_Your instructions_: Restate, word for word and with no pictures, the stretch of lines in the data below that begins at the line with "Aceptar todas (408, 8)" and ends at the line with "Газовые тепловые пушки (55, 308)", inclusive.

Stored data:
================

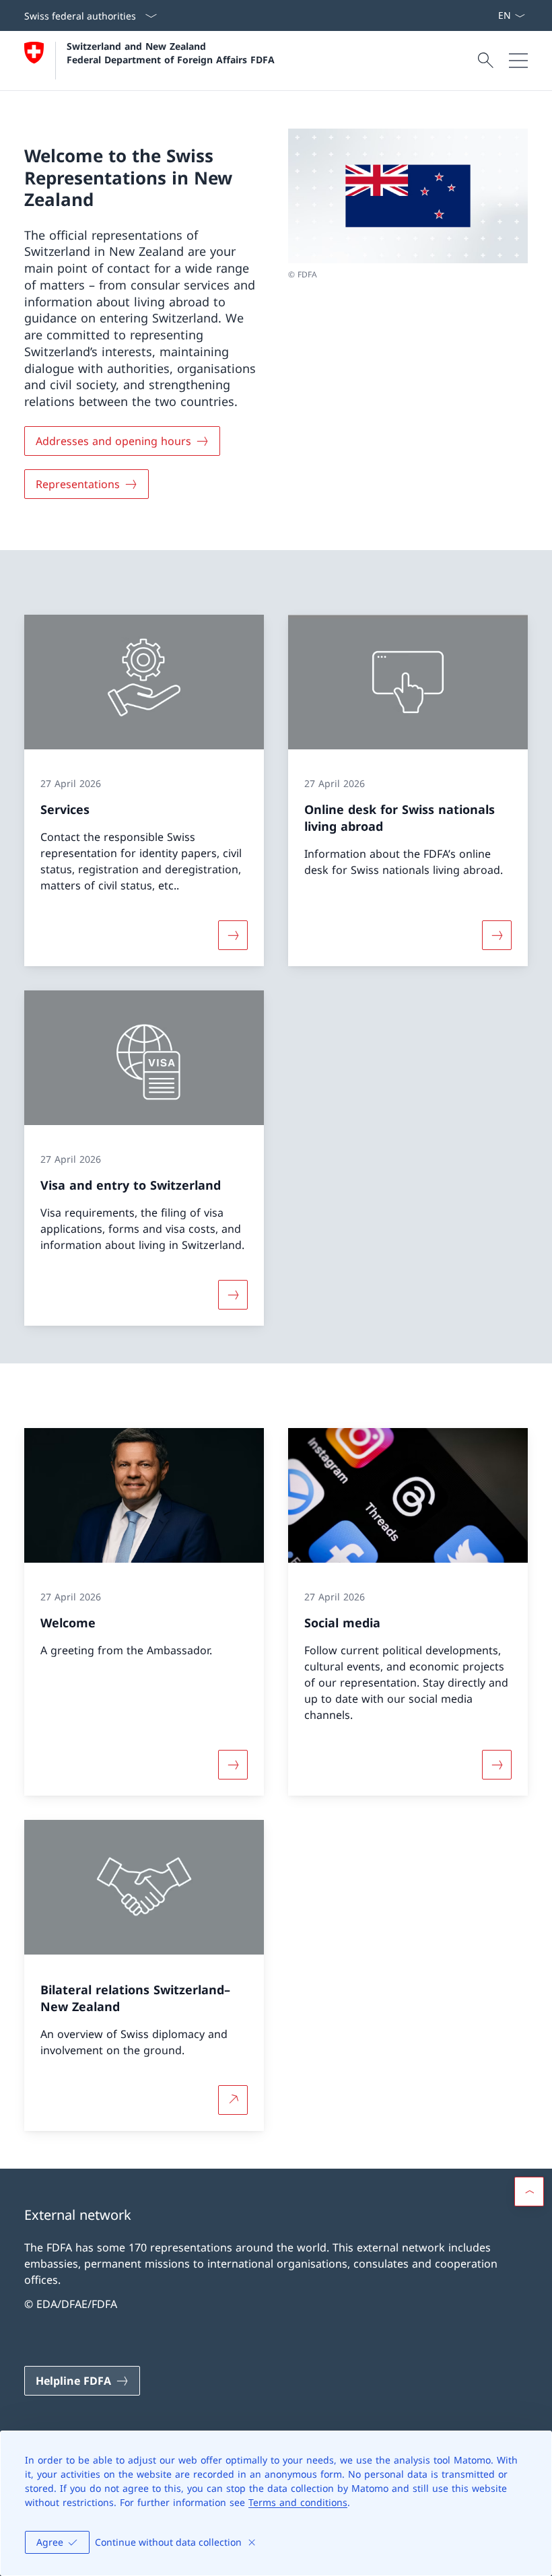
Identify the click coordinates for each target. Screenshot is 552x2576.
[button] (529, 2191)
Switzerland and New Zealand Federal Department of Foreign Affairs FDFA (171, 52)
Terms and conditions (297, 2502)
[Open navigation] (518, 60)
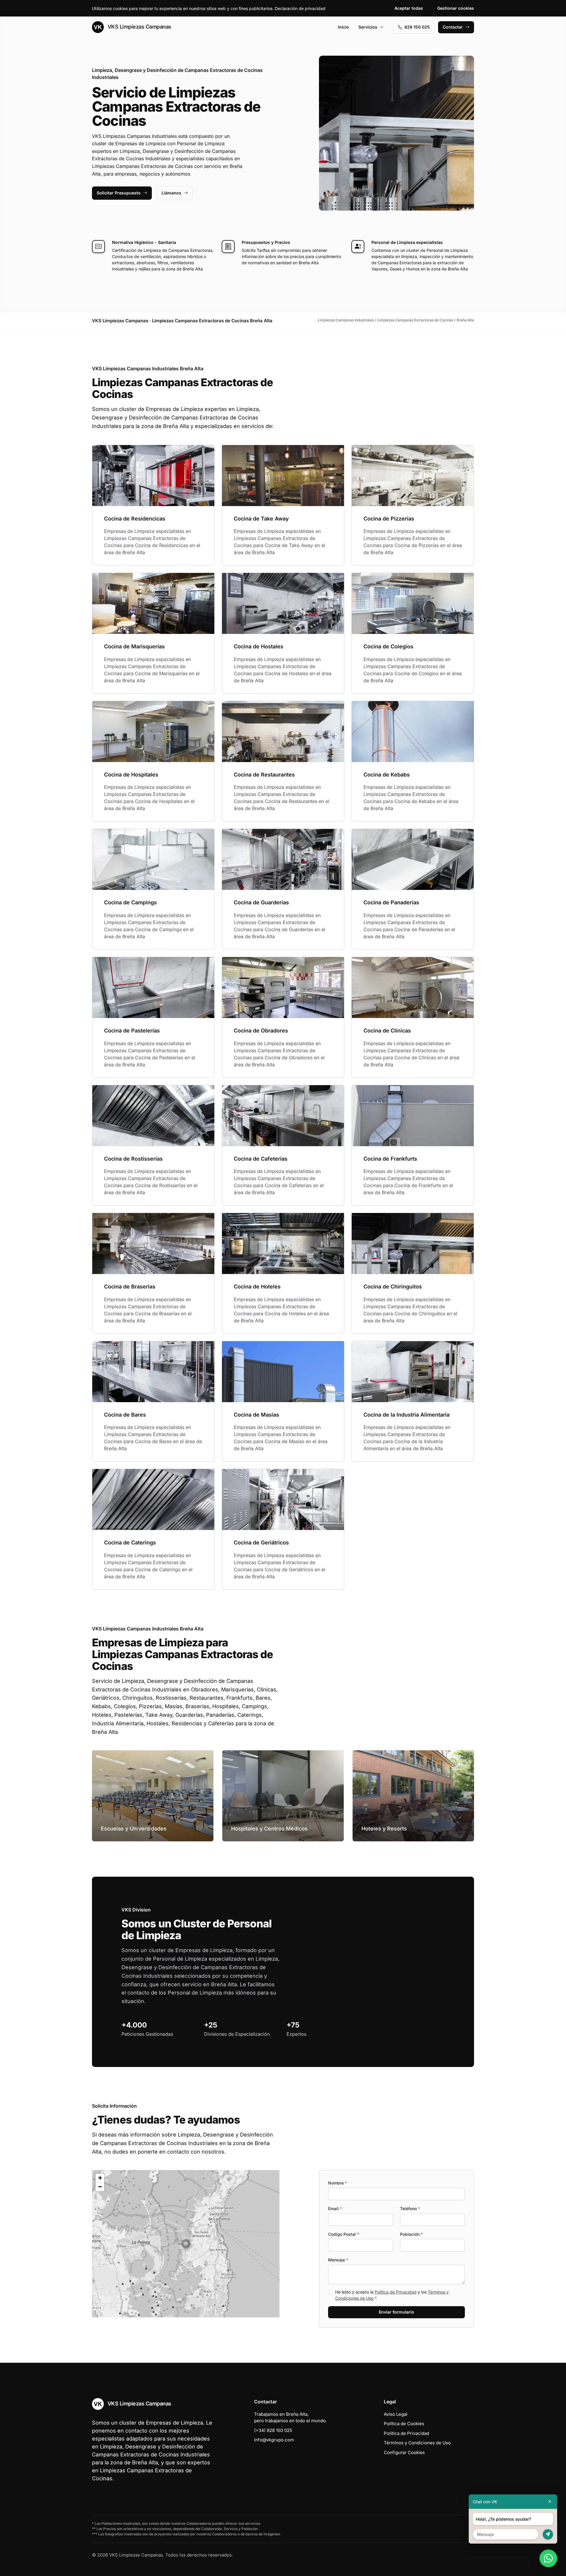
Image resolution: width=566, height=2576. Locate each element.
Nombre (337, 2182)
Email (335, 2208)
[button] (186, 2244)
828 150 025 (417, 26)
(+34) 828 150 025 (273, 2430)
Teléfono (410, 2208)
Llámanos (171, 192)
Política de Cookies (404, 2423)
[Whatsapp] (548, 2558)
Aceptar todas (408, 8)
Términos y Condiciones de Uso (417, 2443)
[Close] (550, 2501)
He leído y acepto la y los (392, 2295)
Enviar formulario (396, 2311)
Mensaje (338, 2259)
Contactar (453, 26)
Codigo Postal (343, 2234)
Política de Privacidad (396, 2291)
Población (411, 2234)
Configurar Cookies (404, 2452)
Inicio (343, 26)
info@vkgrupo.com (274, 2440)
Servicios (367, 26)
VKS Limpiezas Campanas (138, 27)
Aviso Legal (395, 2414)
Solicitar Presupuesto (119, 192)
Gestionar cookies (455, 8)
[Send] (548, 2534)
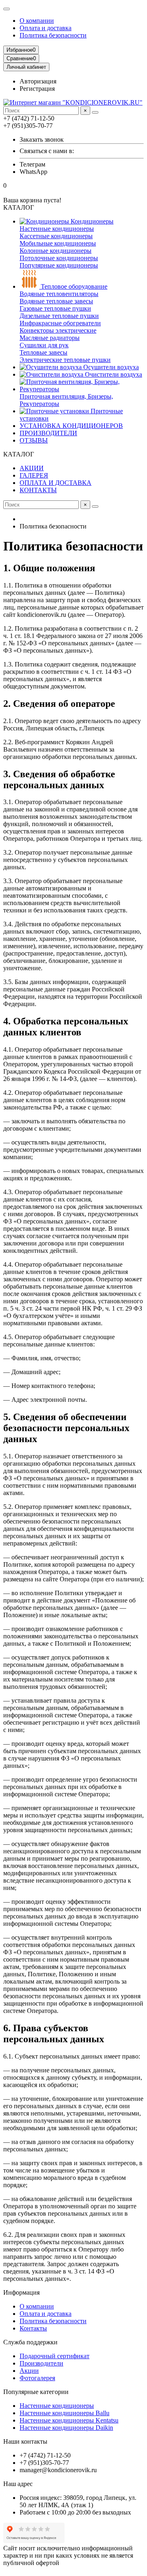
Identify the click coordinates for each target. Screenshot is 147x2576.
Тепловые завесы (43, 352)
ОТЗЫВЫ (34, 440)
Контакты (33, 2328)
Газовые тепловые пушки (55, 308)
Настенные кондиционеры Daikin (66, 2427)
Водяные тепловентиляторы (59, 293)
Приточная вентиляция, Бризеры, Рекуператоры (66, 400)
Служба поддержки (30, 2342)
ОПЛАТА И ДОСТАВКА (55, 482)
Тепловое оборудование (73, 286)
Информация (21, 2292)
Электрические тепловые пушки (65, 359)
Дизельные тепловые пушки (59, 315)
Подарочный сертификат (54, 2355)
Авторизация (38, 81)
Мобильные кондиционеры (58, 243)
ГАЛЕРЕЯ (34, 475)
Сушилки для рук (44, 345)
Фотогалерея (37, 2377)
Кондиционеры (91, 221)
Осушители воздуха (110, 367)
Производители (41, 2363)
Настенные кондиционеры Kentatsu (69, 2420)
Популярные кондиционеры (59, 265)
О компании (37, 20)
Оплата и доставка (45, 27)
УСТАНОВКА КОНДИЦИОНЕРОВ (71, 425)
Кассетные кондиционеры (56, 235)
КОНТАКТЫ (38, 490)
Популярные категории (36, 2391)
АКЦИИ (32, 468)
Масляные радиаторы (50, 337)
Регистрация (37, 88)
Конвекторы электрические (58, 330)
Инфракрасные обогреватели (60, 323)
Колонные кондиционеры (55, 250)
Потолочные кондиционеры (59, 257)
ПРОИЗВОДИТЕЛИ (48, 433)
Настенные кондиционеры (57, 228)
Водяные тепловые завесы (56, 301)
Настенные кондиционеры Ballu (64, 2412)
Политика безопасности (53, 35)
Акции (29, 2370)
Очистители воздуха (112, 374)
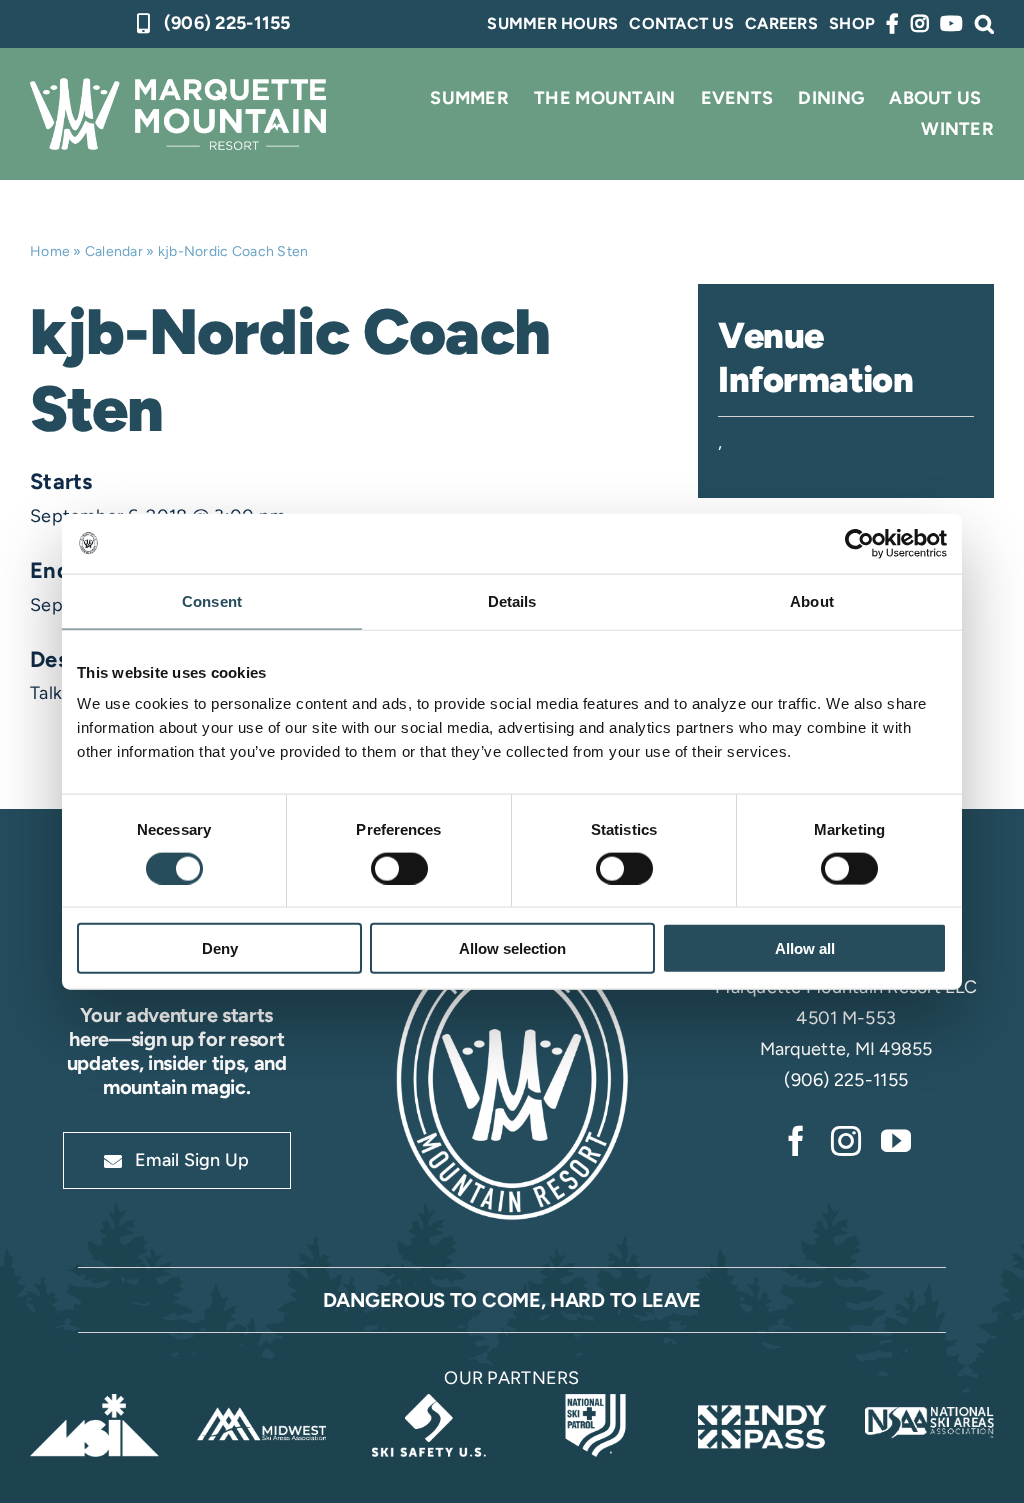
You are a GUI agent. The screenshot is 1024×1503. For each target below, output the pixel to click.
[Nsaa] (929, 1403)
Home (50, 251)
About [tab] (812, 600)
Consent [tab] (212, 600)
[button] (984, 24)
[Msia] (94, 1403)
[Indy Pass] (762, 1403)
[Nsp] (595, 1403)
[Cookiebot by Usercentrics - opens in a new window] (859, 543)
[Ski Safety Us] (428, 1403)
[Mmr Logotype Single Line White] (178, 87)
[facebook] (796, 1141)
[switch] (399, 868)
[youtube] (896, 1141)
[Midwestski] (261, 1403)
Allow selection (512, 948)
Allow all (805, 948)
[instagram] (846, 1141)
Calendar (114, 251)
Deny (220, 948)
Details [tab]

================

_Answer for the task_:
Aceptar todas (408, 8)
Términos y Condiciones de Uso (417, 2443)
[Close] (550, 2501)
He leído y acepto la y los (392, 2295)
Enviar formulario (396, 2311)
Mensaje (338, 2259)
Contactar (453, 26)
Codigo Postal (343, 2234)
Política de Privacidad (396, 2291)
Población (411, 2234)
Configurar Cookies (404, 2452)
Inicio (343, 26)
info@vkgrupo.com (274, 2440)
Servicios (367, 26)
VKS Limpiezas Campanas (138, 27)
Aviso Legal (395, 2414)
Solicitar Presupuesto (119, 192)
Gestionar cookies (455, 8)
[Send] (548, 2534)
Identify the click coordinates for each target. Screenshot is 147x2576.
Тепловые завесы (43, 352)
ОТЗЫВЫ (34, 440)
Контакты (33, 2328)
Газовые тепловые пушки (55, 308)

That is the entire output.